Dr. Sugimura asked whether stomach cancer is common in Malaysia. Dr. Hui responded that there is no national insurance system in Malaysia, and although gastric cancer is relatively common in Malaysia, most people only present once they have symptoms, which is very often too late. There is also some difference between the different ethnic populations of Malaysia, with the ethnic Chinese population being better mentally prepared and more aware than other ethnic groups. Ethnic Chinese are also more open to submitting for screening.
In terms of breast cancer, there is no genetic counselling or clustering in Malaysia, and the genetic tests are generally very expensive and would have to be paid out-of-pocket by patients.
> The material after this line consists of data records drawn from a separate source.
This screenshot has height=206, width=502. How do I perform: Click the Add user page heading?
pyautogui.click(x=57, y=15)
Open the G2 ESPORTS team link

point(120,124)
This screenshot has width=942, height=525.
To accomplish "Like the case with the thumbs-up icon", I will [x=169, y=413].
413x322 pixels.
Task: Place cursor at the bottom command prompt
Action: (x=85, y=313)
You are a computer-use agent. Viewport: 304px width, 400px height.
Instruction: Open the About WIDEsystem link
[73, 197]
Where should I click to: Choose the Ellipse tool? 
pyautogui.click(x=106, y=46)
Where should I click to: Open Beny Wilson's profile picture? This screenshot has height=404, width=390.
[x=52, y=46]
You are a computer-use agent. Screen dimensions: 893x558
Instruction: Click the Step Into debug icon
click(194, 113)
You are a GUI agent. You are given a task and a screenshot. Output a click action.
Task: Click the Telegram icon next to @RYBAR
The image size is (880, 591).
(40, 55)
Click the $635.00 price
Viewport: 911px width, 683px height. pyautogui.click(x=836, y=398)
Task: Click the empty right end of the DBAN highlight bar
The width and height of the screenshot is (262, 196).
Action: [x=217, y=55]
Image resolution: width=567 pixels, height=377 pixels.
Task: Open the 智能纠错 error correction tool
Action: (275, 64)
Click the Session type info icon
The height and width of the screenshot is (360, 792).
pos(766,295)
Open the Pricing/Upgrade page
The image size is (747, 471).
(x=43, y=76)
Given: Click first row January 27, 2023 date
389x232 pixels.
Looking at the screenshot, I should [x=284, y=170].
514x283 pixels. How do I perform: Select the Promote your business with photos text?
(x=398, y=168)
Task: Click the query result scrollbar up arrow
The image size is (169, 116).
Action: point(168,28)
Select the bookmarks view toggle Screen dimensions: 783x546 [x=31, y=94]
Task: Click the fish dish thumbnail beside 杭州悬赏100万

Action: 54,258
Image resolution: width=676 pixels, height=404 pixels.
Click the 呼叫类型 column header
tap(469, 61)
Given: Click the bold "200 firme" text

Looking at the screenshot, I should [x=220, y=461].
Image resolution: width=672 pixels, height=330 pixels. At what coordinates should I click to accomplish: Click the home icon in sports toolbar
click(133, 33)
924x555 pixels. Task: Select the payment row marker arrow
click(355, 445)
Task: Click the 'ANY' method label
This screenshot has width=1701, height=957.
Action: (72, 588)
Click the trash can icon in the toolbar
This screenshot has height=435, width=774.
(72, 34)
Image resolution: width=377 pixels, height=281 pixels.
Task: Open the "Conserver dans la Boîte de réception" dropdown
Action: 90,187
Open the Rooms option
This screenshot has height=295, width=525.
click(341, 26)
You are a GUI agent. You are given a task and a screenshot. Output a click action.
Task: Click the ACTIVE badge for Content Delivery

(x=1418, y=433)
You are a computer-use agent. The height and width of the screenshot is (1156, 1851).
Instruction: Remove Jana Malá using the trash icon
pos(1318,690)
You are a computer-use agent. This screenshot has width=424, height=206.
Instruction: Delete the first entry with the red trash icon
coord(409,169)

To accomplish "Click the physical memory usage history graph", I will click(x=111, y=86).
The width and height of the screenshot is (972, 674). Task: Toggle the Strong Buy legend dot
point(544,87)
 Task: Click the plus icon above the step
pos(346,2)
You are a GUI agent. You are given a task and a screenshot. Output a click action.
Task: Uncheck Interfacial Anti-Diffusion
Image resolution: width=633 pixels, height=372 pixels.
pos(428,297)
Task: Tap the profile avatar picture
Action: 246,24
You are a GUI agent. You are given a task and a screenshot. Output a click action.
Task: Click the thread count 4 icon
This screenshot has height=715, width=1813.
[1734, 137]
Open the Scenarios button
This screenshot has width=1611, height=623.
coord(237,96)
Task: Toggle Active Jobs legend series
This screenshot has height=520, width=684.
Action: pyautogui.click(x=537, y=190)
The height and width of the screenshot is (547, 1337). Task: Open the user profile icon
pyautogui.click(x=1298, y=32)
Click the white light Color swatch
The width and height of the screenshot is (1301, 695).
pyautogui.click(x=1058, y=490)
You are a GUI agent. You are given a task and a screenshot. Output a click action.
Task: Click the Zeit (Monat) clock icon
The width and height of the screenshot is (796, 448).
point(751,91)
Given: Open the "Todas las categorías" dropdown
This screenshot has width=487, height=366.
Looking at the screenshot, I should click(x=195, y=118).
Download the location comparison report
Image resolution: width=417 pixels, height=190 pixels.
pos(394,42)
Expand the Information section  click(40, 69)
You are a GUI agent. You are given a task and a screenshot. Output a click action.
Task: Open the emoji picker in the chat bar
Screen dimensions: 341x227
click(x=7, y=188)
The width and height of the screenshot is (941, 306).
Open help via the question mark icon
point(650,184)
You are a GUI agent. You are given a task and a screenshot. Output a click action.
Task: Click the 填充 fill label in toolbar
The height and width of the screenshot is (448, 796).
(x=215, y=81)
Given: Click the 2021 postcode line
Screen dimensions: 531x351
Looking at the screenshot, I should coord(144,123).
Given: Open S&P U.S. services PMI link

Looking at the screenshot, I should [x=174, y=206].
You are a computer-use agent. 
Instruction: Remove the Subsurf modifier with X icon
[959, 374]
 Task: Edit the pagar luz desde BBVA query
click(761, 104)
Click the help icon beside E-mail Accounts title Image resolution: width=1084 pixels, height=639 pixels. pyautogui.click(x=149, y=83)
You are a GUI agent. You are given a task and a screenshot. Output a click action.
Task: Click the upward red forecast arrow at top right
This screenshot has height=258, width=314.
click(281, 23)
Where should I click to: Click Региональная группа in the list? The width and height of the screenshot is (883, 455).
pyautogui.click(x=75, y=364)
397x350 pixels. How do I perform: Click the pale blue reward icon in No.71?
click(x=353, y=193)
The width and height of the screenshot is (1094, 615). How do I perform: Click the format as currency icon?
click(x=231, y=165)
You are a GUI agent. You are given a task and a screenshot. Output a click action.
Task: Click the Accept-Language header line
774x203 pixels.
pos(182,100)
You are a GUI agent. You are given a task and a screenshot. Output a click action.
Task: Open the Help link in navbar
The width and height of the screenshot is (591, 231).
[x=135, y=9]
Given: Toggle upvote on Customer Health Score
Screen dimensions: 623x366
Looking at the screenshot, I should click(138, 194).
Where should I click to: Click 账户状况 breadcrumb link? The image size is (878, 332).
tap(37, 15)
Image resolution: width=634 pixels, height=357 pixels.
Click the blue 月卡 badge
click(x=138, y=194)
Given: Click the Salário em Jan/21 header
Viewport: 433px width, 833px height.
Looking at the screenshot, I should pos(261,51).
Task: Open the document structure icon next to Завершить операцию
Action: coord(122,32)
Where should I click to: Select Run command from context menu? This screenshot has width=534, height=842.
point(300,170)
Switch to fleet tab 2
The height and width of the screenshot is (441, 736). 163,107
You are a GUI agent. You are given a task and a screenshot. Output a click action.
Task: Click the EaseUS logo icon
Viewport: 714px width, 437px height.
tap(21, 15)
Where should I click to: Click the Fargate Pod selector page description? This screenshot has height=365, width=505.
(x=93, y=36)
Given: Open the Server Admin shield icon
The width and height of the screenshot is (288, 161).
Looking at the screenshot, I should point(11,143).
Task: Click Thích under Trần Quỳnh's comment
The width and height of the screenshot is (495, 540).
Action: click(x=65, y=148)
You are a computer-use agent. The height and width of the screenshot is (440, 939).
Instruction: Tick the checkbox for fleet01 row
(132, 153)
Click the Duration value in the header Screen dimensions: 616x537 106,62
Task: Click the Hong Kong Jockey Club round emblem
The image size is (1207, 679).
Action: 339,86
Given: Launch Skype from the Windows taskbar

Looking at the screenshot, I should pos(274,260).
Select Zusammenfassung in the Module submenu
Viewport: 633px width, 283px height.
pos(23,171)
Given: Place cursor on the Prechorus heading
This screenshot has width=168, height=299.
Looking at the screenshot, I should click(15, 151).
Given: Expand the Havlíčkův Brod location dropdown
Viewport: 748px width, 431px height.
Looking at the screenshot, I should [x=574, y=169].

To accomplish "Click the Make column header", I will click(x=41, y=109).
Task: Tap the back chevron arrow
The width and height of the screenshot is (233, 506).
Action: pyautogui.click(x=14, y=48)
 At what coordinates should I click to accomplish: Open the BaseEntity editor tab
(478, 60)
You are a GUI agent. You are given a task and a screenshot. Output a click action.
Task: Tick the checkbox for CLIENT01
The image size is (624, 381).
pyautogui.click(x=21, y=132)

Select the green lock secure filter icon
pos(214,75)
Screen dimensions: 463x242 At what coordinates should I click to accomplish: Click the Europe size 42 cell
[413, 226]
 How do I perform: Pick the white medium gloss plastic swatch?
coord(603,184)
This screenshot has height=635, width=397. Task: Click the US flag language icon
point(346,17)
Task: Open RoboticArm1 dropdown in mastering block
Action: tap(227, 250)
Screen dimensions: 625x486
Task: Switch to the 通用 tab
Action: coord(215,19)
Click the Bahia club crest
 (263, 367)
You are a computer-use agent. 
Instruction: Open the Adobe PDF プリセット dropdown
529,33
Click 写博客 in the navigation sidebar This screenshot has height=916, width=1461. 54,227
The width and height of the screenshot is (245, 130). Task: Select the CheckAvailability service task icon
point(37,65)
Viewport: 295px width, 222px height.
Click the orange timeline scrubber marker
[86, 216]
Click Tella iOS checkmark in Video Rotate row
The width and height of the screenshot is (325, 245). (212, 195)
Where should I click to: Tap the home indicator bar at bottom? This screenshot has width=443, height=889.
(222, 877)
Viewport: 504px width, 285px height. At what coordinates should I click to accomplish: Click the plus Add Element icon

With regard to ethnic differences in Malaysia when it comes to breast cancer, Dr. Hui responded that ethnic Chinese are more inclined to visit a doctor earlier, and therefore receive an earlier diagnosis, leading to improved outcomes.
Dr. Hui noted that there are many programs with NGOs in Malaysia to promote awareness about breast cancer. Buses are also provided to bring people into the cities for screening. Notwithstanding these activities awareness is still very low and take-up of screening opportunities remains low. It is a challenge to transform mindsets in Malaysia.
With regard to the use of AI, Dr. Hui responded that although efforts are being made to look into the potential for utilizing AI and its benefits, the costs are still high and it would require concerted action from all stakeholders, including policymakers and device manufacturers, etc. It is standard practice for a mammogram to be read by two medical doctors, but due to time and resource constraints in Malaysia very often a mammogram is only read by one person. AI could help to solve such issues and it is hoped that it could be used in the future.
Dr. Sugimura asked whether there are any regions in Malaysia that have elevated levels of particular cancers. Dr. Hui responded that this is not the case, to her knowledge.
In terms of safety of lab experiments regarding cancer, Dr. Sugimura noted that it is important to exercise caution and use clean rooms when dealing with carcinogenic agents in a lab environment. In industry and manufacturing there are previous examples, such as in the dyeing industry, where accidents have led to cancer incidences. These are now in the past and due to increased safety protocols measures are in place to guard against such incidence in the future.
Dr. Kawahara thanked the lecturers, noting that the lectures had provided an opportunity to delve deeply into the reality of cancer care in Malaysia. As Japan and Malaysia have completely different health care systems, we aim to continue our cooperation in the future and seek out new areas for collaboration.